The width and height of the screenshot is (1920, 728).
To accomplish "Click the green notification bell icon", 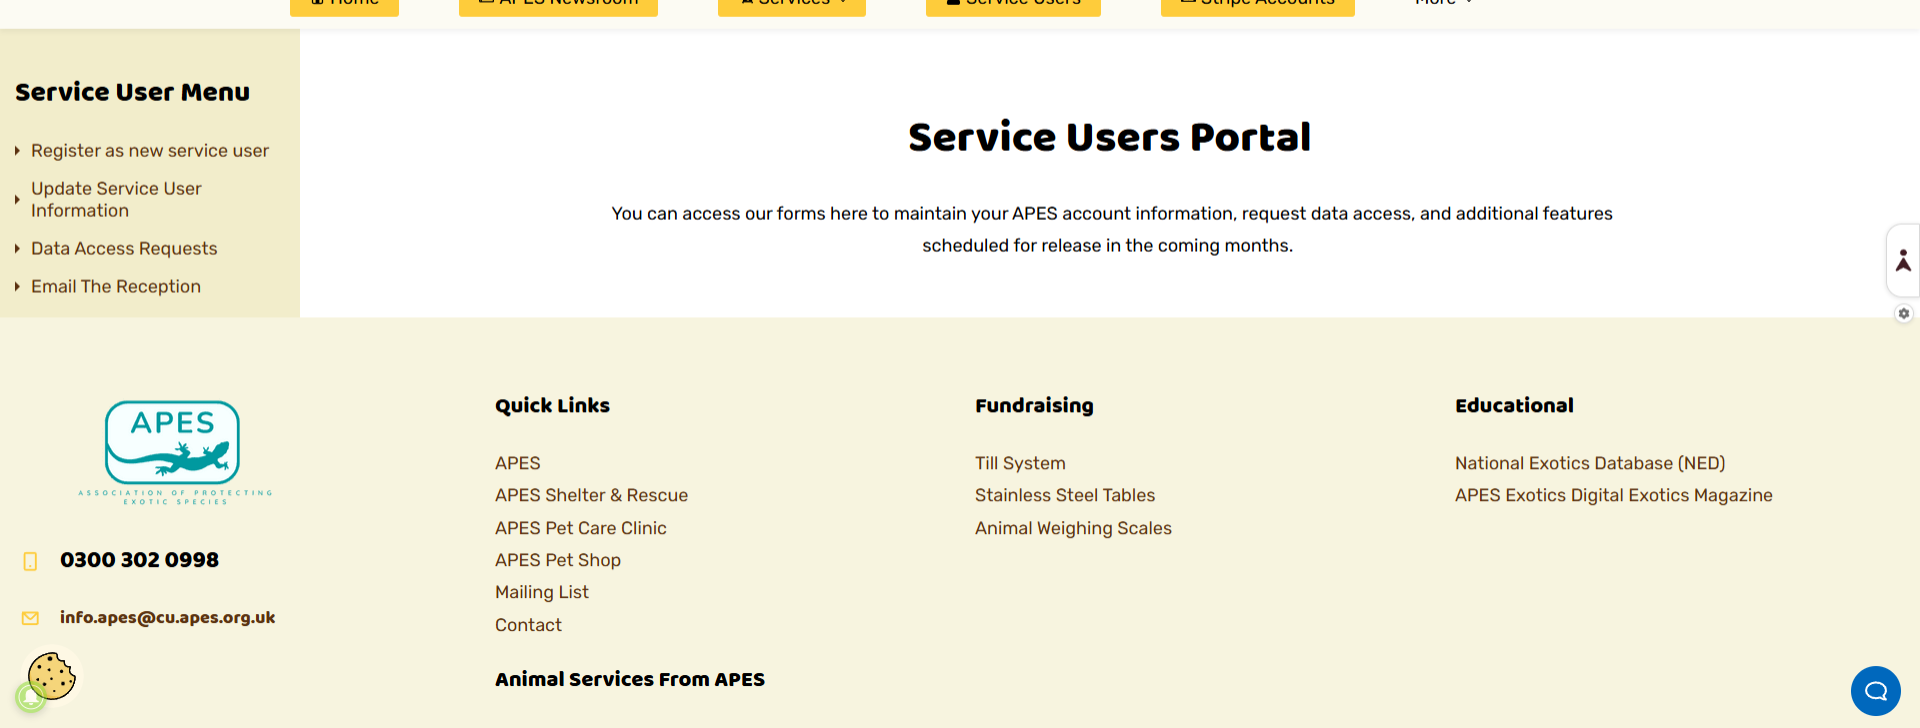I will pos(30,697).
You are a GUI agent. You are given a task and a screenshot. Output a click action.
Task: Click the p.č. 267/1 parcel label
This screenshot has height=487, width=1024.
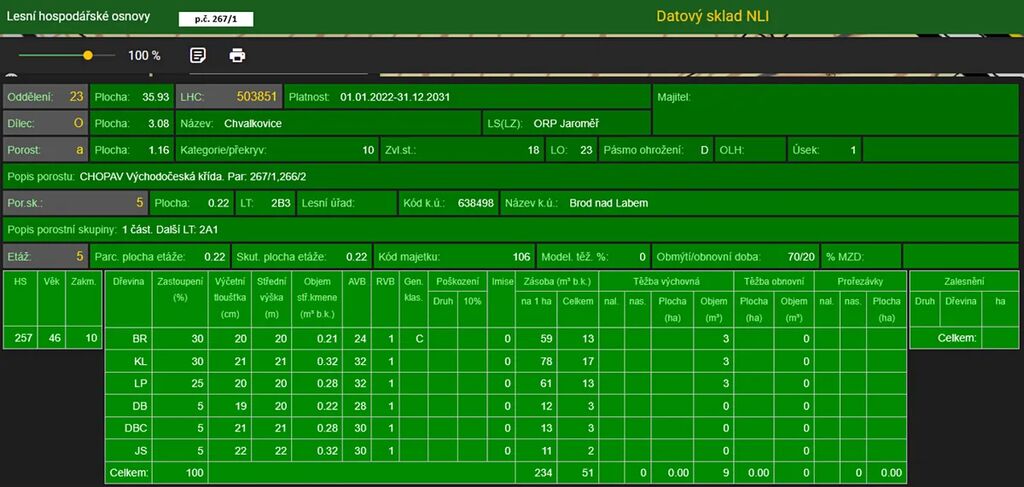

□ □ □

DESCRIPTION OF THE TASK: Please convert the records, from the line containing "You are a GUI" through the end of the records, into a Markdown table with the columns No. and Text, one row per line, skipping blank lines and leaving out the pictures.

FINISHED ANSWER:
| No. | Text |
|---|---|
| 1 | You are a GUI agent. You are given a task and a screenshot. Output a click action. |
| 2 | Task: Click the p.č. 267/1 parcel label |
| 3 | This screenshot has height=487, width=1024. |